Ten years after winning the acclaims of the Bitef audiences with his unforgettable play Do the Europeans!Do it! Do it! Do it! Do it!, Christof Martaler is visiting us on the 42nd Bitef 08 with yet another merciless and lucid analysis of contemporary society and its anxieties. Lack of Space deals with well-to-do middle class people, people with health insurance. Grotesque images of egsistential despair appear beneath their wealth and provisional well being.
The surreal landscape of a sanatorium, is reminiscent of a panoramic view-point where you arrive by an egg shaped lift! The well-off clients/patients are unaware that there is no return from this place, and that they have been stranded in an infernal machine, or some kind of contemporary labor camp, in which they will survive only if they learn to conquer their own personal space.
Skillfully directed, with humor and sobriety, intertwined with songs, the play Lack of Space metaphorically depicts the spectre of relationships and values of an increasingly global world, which can sometimes be reached even with a lift!
Christoph Marthaler was born in 1951 in Zürich and studied music and theatre in Zürich and Paris. He worked as a composer and musical associate in many big theatres in German speaking territories and produced his own musical productions. Since 1988, and during the time when Theatre Basel was headed by Frank Baumbauer, he studied Switzerland and Swiss people at Baden-Baden train station.
After the staging of his play Do Away With the European! Do Away With Him! Do Away With Him! Do Away With Him! Do Him In! (Murx den Europäer! Murx ihn! Murx ihn! Murx ihn ab!), a requiem for German Democratic Republic that he directed for Volksbühne am Rosa-Luxemburg-Platz in 1993 in Berlin, his new theatre language became well known on the German stage. For the next seven years he worked as a director in Schauspielhaus in Hamburg and Volksbühne am Rosa-Luxemburg-Platz in Berlin. Christoph Marthaler was twice proclaimed the director of the year, he was a recipient of German awards for theatre Konrad-Wolf-Preis and Fritz-Kortner-Preis, ands was also awarded the Bavarian theatre award, as well as European award.
From 2000 to 2004, Christoph Marthaler was Director of Schauspielhaus Zürich, which was twice voted the best theatre of the year during that period. In 2001, he directed, among others, Franz Schubert’s The Miller's Beautiful Daughter (Die Schöne Müllerin) which was invited to Berliner Theatertreffen and RuhrTriennale, and was nominated for Nestroy award.
In October 2002, he directed In the Alps by Elfriede Jelinek (coproduction with Kammerspiele from Münich), and in February 2003 he directed Groundings – A Kind of Hope (Groundings-Eine Hoffnungsvariante) for Schauspielhaus Zürich. In April 2003 there was a world premiere of a new project entitled Better not – A Thinning Out (Lieber nicht – Eine Ausdünnung) based on the story Bartleby, the Scrivener by Herman Melville at Volksbühne am Rosa-Luxemburg-Platz in Berlin. In July 2003, opera Invocation – Moderato cantabile premiered at Züricher Festspiele, based on texts by Marguerite Duras and on music composed by Beat Ferrer. In September 2003, Marthaler, Meg Stuart and Stefan Pucher collaborated on the project The Golden Age, which premiered in a shipyard hall, and Büchner’s Danton’s Death premiered in December in Pfauen theatre in Zürich. Another world premiere took place on March 3, 2004: a poetry evening O.T. – A Substitute Passion, and on May 10 Christoph Marthaler and Anna Viebrock received Berlin award Stiftung Preussische Seehandlung in 2004.

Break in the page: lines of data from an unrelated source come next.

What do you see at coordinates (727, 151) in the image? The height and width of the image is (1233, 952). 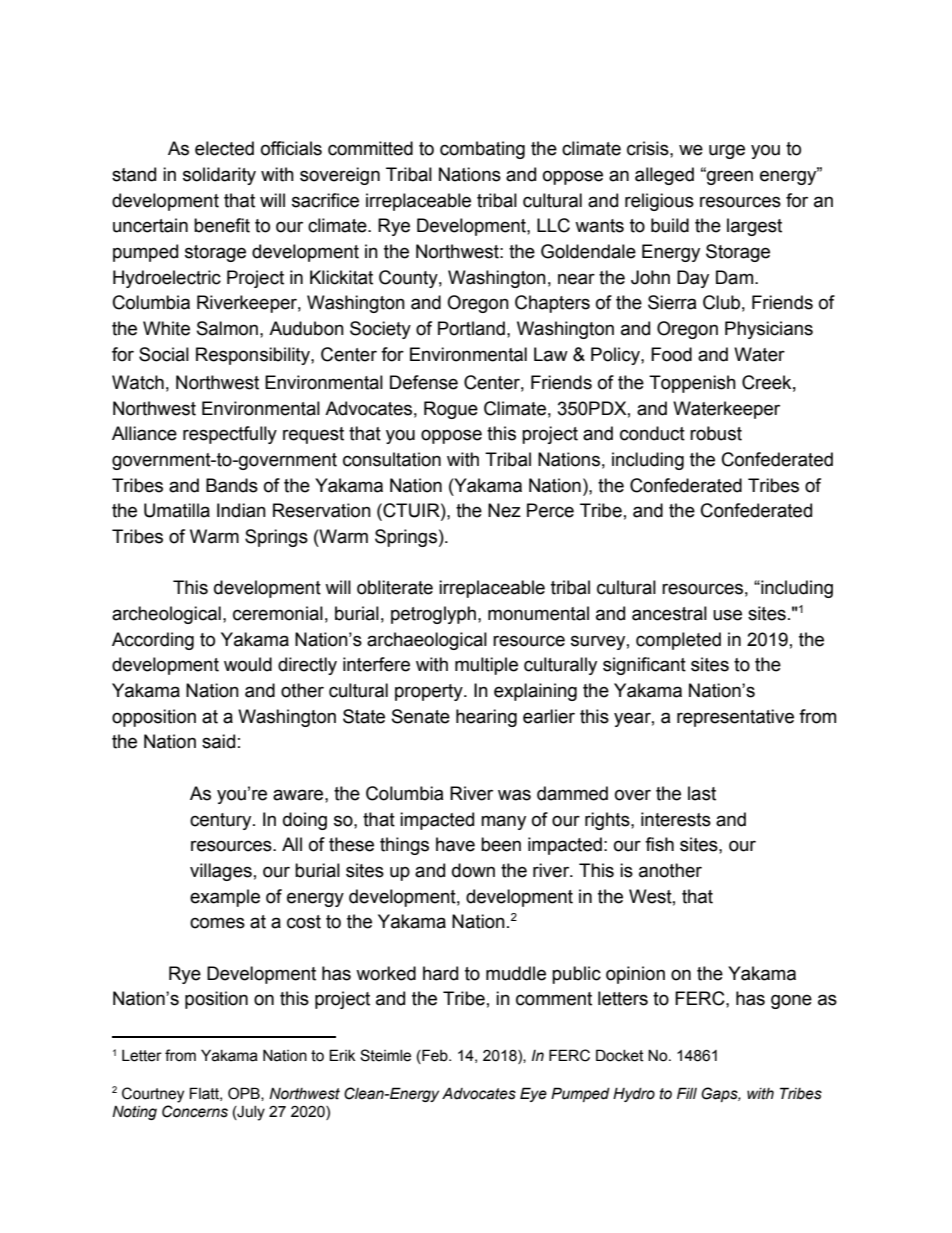 I see `urge` at bounding box center [727, 151].
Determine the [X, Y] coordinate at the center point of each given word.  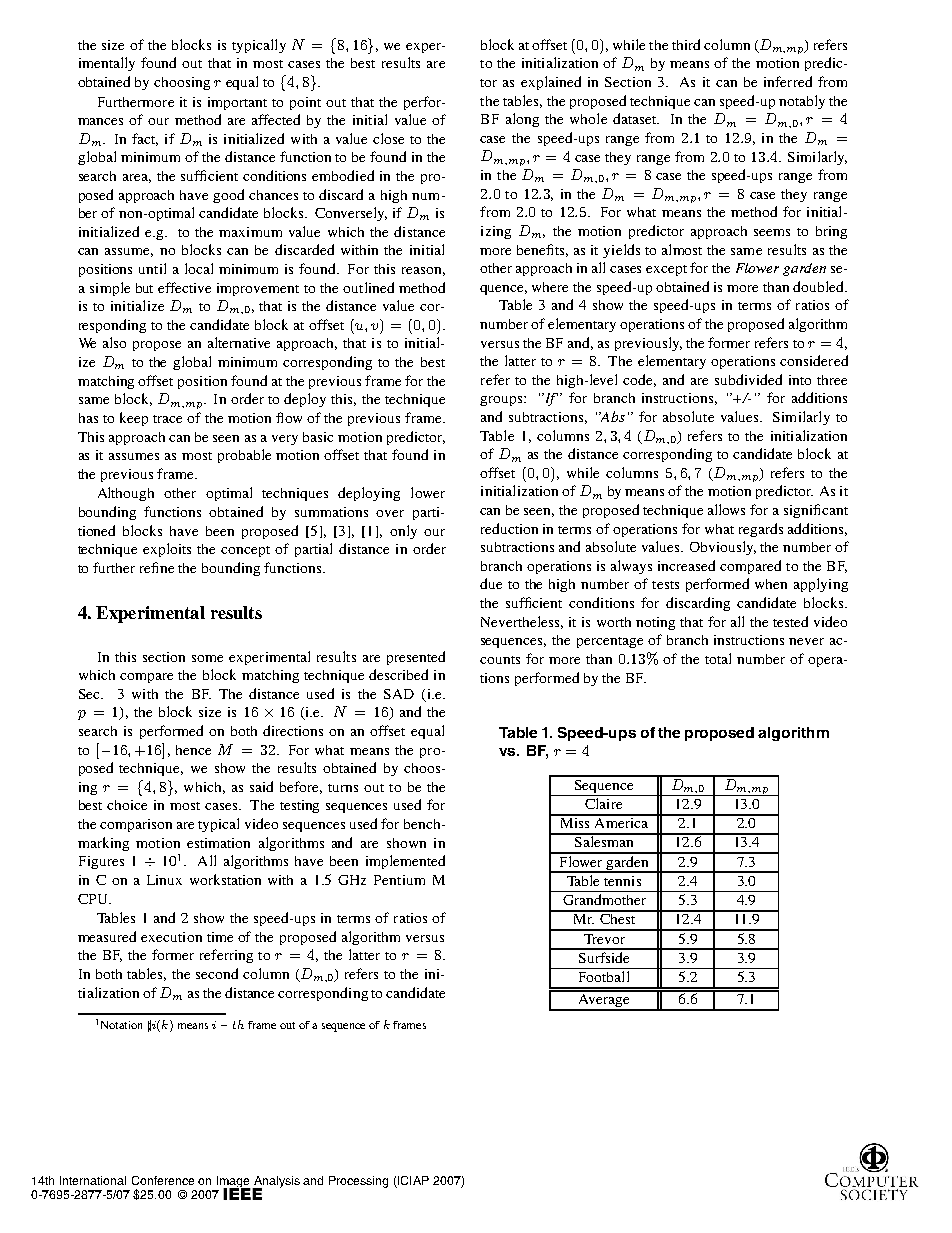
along [522, 120]
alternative [239, 342]
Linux [164, 880]
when [771, 584]
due [491, 583]
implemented [405, 862]
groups [502, 401]
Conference [163, 1180]
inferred [788, 81]
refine [157, 567]
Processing [358, 1182]
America [621, 821]
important [237, 103]
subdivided [748, 379]
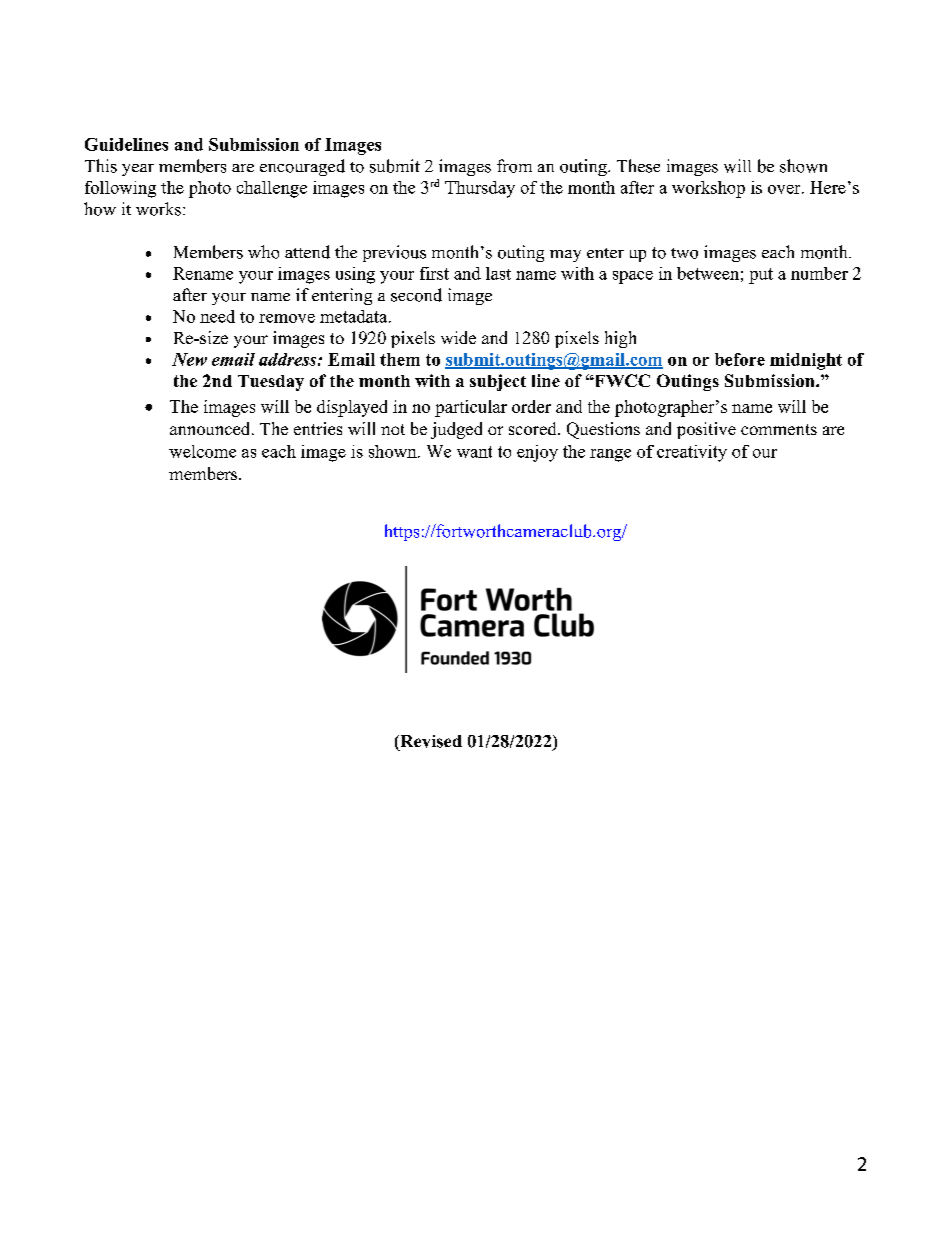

In 2004/2005 season, there were world premieres of productions Sailor Songs (Seemannslieder) in Ghent, Belgium, and Protection from the Future (Schutz vor der Zukunft) at Wiener Festwochen; the second production received Nestroy award for best directing. For Bayreuth Festival, in July 2005, he directed Wagner’s opera Tristan and Isolde.
For Berlin Volksbühne, in December 2005, he directed The Fruit-Fly (Fruchtfliege), and in May 2006 at KunstenFESTIVALdesArts in Brussels, he directed Winch only. This production was awarded the Premio UBU award in Italy. Tales from the Vienna Woods premiered in November 2006 in Berlin Volksbühne. After the project entitled Maeterlinck in Ghent, he directed La Traviata in Paris Opera, and for Salzburger Festspiele musical theatre he directed New Wine from Italy (Sauser aus Italien) about the composer Giacinto Scelsi.
In December 2007, he returned to the venue where he directed his first productions, in off-theatre Rote Fabrik in Zürich. There he created a theatre evening Lack of Space (Platz Mangel) which was nominated for Berliner Theatertreffen 08. After this he directed Woyzeck at Paris Bastille Opera.